Use this flow when your users already have Airwallex Business Accounts and want to connect them to your platform. This enables your application to access their Airwallex account data and perform operations on their behalf.

Before you begin

Before implementing OAuth, ensure you have:

Create the authorization flow

To enable users to authorize your application, implement a "Connect to Airwallex" button that initiates the OAuth flow.

  1. Add a "Connect to Airwallex" button to your user interface.

  2. Configure the button to redirect users to the Airwallex OAuth authorization URL with your application parameters:

    text
    1https://demo.airwallex.com/oauth/authorize?response_type=code&client_id=<YOUR_CLIENT_ID>&redirect_uri=<YOUR_REDIRECT_URI>&state=<YOUR_STATE>&scope=<REQUESTED_SCOPE_1>+<REQUESTED_SCOPE_2>

    Replace placeholders with your actual values. The state parameter prevents CSRF attacks - generate a unique value for each authorization request and validate it on callback.

    Connect to Airwallex

  3. Direct users through the Airwallex login and authorization process.

◆ Information given:
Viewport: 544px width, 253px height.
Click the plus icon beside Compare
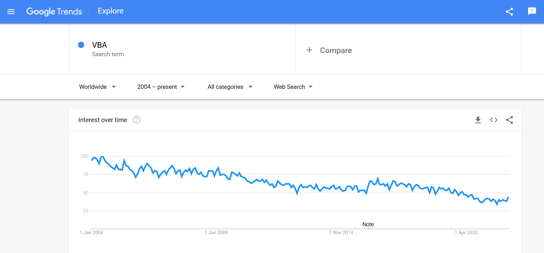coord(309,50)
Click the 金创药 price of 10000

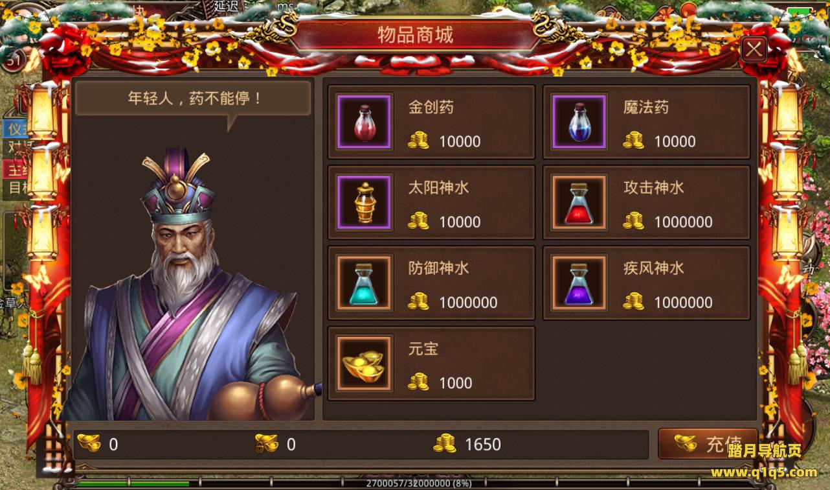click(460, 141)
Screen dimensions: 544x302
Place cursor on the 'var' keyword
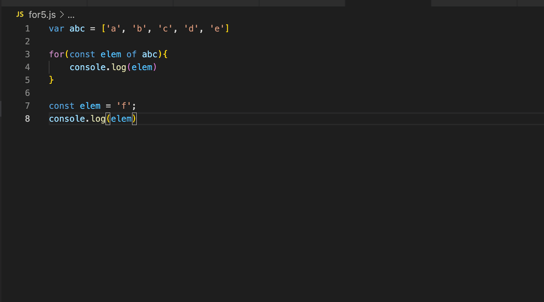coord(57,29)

==

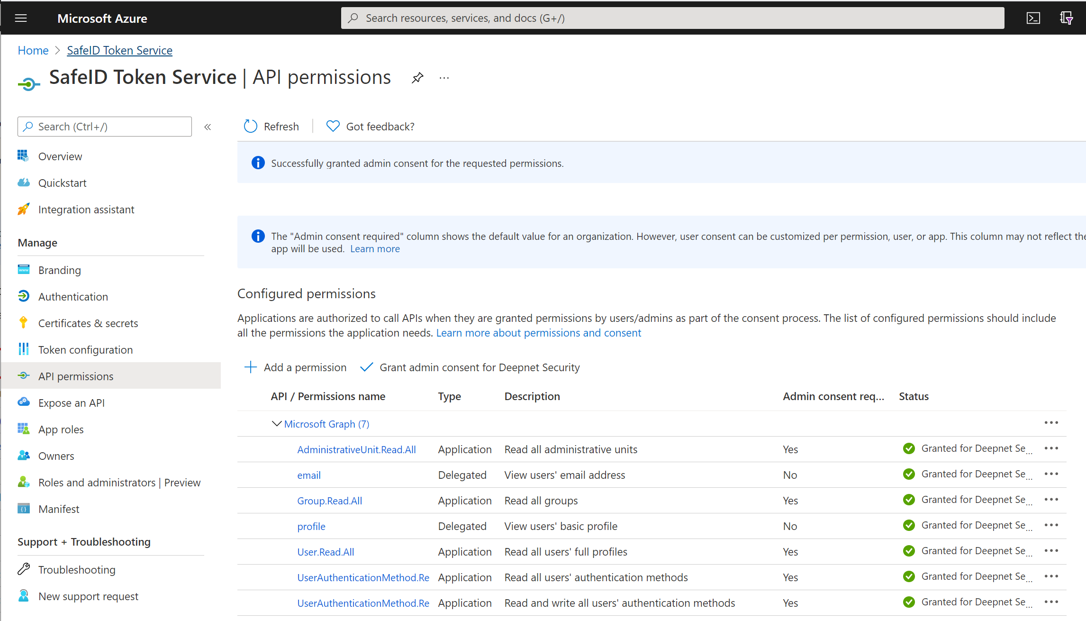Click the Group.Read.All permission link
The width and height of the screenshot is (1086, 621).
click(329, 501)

◆ What you will do:
1. Resize the part of the records that opens with the line containing "Screen dimensions: 544x302" and closes with the line containing "coord(57,29)", including both of those lines. Give all of these lines again, requests included, but multiply every coordinate in the answers by 2.45, round to whole numbers with halves rounded up, and leave the pictures out.
2. Extend the text on connecting existing Airwallex Business Accounts through OAuth, starting after its last sentence.

◆ Responses to the tasks:
1.
Screen dimensions: 544x302
Place cursor on the 'var' keyword
coord(140,71)

2.
Users will be directed to log in to their Airwallex account, choose the account they wish to connect, and review the permissions your application is requesting.

Airwallex login

Choose an account

OAuth page

After authorization, Airwallex redirects users back to your redirect URI with an authorization code and state parameter:

text
1https://<YOUR_REDIRECT_URI>/?code=<AUTH_CODE>&state=<YOUR_STATE>

If the user declines authorization, Airwallex redirects back with an error parameter instead:

text
1https://<YOUR_REDIRECT_URI>/?error=access_denied&state=<YOUR_STATE>

Redirect URIs must be whitelisted for security purposes. Attempting to use a non-whitelisted redirect URI will result in an error.

Exchange authorization code for tokens

To obtain access and refresh tokens, exchange the authorization code with the Airwallex OAuth server.

  1. Extract the authorization code from the redirect URL query parameter.

  2. Validate that the returned state parameter matches the value you generated in step 2 above.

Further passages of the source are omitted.